Wer einen Wohnsitz in einem Mitgliedstaat der EU hat, muss auf jeden Fall den alten Führerschein tauschen – spätestens bis zum 19.01.2033.

Was droht bei Nichteinhaltung?

Personen mit einem alten Führerschein müssen bei einer Verkehrskontrolle mit einem Verwarnungsgeld i.H.v. 10 Euro rechnen. Anschließend muss der umgetauschte Führerschein schnellstmöglich bei der nächsten Polizeidienststelle vorgelegt werden. Bei Nichteinhaltung droht ein erneutes Verwarnungsgeld.

Tipp

Da es für diejenigen, die ihren Führerschein bis zum 19.1.2022 tauschen müssen, aktuell schwierig ist, überhaupt einen Termin bei der örtlichen Führerscheinstelle zu bekommen hat die Verkehrsministerkonferenz im Dezember 2021 noch beschlossen, dass denjenigen, die es wegen eingeschränkter Öffnungszeiten der Ämter nicht schaffen, ihren Führerschein fristgerecht umzutauschen, bis zum 19. Juli 2022 keine Geldbuße droht. Ein bundeseinheitliches Vorgehen soll auf den Weg gebracht werden. Um das Problem jedoch nicht einfach nur zu verlagern, sollten sich Betroffene bereits jetzt um einen Termin bei ihrer Führerscheinstelle kümmern.
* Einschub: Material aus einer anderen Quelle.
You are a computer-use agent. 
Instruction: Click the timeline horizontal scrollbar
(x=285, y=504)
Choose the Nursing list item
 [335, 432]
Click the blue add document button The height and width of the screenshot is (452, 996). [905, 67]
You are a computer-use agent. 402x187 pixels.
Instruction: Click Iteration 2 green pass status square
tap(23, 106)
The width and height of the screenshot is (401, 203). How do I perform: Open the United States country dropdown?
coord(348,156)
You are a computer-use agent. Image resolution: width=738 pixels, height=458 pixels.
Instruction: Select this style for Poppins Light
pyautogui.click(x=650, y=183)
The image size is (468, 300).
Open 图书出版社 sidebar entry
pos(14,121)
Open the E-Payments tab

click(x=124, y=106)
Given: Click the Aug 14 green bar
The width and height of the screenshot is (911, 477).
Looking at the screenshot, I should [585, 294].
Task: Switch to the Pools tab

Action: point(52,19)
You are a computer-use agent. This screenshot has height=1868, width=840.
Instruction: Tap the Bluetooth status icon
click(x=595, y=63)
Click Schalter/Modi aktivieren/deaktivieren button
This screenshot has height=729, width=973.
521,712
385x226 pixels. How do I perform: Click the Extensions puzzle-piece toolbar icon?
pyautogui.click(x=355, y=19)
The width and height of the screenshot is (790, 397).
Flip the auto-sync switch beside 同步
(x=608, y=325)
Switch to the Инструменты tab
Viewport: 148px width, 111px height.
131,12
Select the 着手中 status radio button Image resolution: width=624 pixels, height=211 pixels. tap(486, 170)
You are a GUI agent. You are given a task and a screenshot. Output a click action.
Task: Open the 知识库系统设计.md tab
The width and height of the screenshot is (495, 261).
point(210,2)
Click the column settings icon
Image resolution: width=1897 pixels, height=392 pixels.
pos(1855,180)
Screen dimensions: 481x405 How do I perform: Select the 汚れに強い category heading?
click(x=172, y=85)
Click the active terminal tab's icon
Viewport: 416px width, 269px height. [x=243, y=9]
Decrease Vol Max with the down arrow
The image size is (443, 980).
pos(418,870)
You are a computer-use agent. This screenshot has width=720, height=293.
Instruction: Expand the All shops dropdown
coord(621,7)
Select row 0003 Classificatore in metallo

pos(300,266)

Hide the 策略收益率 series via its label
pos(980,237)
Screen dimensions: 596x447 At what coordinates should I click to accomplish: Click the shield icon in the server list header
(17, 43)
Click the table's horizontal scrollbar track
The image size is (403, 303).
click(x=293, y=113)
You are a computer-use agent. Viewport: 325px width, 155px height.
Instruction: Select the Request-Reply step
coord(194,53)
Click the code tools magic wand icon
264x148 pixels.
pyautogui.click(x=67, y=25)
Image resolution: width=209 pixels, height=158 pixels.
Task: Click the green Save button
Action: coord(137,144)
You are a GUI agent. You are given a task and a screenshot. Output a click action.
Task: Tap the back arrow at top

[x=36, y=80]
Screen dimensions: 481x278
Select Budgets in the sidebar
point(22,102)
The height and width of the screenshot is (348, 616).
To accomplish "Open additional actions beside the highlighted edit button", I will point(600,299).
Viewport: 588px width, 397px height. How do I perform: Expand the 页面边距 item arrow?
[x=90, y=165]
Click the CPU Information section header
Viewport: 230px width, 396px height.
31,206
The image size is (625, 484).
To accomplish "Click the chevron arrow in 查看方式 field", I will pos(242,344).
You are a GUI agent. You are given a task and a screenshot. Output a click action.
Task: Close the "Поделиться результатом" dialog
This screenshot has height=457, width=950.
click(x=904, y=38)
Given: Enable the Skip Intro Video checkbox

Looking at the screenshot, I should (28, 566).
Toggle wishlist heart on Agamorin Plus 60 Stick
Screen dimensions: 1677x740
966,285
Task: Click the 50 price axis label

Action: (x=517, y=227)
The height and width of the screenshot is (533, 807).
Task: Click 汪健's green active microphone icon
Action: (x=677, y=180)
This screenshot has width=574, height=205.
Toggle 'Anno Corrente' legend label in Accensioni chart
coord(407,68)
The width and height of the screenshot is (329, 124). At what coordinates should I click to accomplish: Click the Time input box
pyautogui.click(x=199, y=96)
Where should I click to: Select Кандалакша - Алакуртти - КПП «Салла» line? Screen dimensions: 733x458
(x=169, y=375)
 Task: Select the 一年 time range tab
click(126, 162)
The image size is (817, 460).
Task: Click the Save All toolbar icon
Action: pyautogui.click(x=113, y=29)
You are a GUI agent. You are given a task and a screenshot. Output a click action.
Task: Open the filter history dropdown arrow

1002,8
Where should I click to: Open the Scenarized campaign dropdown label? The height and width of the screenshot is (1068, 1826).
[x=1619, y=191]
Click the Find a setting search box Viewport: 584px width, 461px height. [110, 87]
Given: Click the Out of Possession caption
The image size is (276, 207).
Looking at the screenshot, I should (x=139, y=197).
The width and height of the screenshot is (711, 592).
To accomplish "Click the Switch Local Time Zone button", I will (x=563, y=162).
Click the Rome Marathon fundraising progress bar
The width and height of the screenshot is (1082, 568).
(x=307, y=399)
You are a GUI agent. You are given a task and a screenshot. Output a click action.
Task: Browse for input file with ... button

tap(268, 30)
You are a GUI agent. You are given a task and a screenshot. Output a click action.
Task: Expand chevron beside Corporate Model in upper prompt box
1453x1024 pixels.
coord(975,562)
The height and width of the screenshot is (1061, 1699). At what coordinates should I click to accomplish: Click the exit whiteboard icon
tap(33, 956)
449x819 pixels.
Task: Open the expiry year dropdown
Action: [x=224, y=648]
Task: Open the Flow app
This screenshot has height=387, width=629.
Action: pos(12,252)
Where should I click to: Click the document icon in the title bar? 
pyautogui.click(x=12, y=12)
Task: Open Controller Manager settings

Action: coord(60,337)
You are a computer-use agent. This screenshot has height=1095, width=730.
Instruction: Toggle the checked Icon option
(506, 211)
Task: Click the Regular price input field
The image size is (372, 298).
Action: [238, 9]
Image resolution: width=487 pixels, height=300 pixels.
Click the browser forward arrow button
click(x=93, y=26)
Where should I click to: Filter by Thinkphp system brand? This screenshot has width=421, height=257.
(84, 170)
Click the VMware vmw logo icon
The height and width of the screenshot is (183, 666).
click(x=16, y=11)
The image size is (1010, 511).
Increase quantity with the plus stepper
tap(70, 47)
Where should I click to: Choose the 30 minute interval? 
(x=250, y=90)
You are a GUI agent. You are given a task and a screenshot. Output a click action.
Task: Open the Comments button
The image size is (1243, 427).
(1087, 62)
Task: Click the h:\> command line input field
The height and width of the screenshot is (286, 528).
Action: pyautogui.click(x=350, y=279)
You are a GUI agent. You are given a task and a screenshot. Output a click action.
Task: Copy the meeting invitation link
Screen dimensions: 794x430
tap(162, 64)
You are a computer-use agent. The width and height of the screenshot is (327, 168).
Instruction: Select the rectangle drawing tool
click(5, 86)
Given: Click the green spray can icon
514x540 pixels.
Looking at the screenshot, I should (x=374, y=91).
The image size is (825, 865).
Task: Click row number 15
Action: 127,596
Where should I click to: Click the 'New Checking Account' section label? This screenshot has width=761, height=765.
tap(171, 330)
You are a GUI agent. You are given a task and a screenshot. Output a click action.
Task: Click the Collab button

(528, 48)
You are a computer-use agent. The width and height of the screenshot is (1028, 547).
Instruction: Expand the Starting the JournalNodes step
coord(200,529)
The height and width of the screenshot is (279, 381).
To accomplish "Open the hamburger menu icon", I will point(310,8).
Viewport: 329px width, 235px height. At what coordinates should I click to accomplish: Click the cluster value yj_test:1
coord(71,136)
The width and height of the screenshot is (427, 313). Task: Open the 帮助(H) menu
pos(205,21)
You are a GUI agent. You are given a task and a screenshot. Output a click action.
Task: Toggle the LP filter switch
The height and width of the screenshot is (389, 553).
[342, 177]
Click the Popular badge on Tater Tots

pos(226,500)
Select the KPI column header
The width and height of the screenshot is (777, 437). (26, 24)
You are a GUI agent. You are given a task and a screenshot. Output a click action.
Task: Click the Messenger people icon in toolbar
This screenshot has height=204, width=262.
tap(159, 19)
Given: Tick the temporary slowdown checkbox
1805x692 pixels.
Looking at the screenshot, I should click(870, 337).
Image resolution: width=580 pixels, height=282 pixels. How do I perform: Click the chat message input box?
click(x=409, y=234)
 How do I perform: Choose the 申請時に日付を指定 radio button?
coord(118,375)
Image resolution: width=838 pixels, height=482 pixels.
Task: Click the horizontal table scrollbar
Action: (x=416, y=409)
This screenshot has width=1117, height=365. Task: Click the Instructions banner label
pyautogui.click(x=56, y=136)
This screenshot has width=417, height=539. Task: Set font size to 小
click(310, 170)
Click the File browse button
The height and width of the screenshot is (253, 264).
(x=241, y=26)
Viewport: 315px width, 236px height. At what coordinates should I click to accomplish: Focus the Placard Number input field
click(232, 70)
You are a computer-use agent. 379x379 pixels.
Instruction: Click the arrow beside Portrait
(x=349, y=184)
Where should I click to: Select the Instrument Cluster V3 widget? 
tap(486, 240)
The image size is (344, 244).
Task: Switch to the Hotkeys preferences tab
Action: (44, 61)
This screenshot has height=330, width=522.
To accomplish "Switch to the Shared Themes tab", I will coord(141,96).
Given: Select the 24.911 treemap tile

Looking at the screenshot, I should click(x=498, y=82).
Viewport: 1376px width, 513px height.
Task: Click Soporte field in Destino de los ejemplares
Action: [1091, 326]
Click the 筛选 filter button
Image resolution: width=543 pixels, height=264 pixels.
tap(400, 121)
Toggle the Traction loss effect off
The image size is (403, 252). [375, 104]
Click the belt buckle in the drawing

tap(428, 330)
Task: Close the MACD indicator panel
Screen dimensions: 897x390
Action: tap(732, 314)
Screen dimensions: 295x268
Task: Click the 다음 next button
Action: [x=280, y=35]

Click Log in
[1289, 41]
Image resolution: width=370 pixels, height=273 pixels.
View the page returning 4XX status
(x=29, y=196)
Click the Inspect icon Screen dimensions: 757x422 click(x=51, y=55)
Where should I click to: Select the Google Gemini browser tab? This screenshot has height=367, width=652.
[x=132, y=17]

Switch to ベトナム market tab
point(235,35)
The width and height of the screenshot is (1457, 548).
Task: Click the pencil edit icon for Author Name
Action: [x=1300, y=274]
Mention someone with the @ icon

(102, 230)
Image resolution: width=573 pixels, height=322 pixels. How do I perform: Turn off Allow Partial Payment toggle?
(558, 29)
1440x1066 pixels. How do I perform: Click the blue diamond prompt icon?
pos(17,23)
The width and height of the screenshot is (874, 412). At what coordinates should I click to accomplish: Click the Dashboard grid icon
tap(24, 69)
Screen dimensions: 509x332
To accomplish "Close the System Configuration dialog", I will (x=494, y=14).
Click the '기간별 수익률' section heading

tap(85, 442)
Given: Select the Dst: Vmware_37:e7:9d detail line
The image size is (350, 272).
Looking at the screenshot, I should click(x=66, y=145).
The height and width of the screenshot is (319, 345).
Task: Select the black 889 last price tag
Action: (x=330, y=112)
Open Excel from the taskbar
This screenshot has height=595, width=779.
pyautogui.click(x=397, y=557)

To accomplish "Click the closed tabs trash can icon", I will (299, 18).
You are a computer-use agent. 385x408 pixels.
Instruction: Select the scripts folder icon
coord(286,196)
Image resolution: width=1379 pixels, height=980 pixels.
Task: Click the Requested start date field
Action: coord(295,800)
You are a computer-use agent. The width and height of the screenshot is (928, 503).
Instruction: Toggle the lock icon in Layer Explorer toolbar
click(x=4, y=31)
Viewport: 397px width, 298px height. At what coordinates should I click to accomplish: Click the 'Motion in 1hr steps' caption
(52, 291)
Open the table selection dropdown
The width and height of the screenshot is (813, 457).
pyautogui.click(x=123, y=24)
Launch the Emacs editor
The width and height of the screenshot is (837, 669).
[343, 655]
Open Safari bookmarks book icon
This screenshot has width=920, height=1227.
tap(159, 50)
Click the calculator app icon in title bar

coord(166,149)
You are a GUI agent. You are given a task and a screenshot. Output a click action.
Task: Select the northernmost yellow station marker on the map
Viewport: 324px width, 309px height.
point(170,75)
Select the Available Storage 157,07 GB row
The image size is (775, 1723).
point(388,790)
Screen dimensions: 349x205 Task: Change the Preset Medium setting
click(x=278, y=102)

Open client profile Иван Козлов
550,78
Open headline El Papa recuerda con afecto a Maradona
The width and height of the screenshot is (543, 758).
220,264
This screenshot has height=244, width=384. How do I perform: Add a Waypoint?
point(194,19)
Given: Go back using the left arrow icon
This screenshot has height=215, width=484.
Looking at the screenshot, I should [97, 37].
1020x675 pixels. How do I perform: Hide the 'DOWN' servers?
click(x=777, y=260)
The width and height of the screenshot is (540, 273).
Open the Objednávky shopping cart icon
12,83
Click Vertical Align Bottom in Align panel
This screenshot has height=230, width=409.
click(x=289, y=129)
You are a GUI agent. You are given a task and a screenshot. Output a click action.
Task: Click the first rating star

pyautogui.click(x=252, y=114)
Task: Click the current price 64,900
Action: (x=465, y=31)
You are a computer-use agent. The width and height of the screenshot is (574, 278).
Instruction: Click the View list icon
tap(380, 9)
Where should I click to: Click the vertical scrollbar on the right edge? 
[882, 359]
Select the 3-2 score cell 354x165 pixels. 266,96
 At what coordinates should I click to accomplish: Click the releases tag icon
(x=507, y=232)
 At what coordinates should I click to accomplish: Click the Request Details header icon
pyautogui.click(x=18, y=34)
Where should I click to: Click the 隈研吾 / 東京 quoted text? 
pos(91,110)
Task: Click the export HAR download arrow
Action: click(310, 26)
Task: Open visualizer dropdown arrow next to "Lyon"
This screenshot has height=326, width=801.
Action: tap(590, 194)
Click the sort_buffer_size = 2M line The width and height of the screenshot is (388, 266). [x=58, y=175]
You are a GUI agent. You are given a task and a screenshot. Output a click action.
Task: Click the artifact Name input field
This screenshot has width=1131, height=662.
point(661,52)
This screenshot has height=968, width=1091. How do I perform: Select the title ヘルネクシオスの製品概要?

Wichtig: Anders als beim PKW-Führerschein droht Inhabenden eines Bus- oder LKW-Führerscheins eine deutlich empfindlichere Strafe. Die Gesetzgebung unterscheidet nicht, ob Fahrzeugführende jemals eine Fahrerlaubnis hatten oder nicht. Wer den Führerschein nicht rechtzeitig umtauscht, riskiert mindestens eine Geldstrafe. Bei besonders schweren Vergehen kann sogar eine Freiheitsstrafe von bis zu einem Jahr verhängt werden.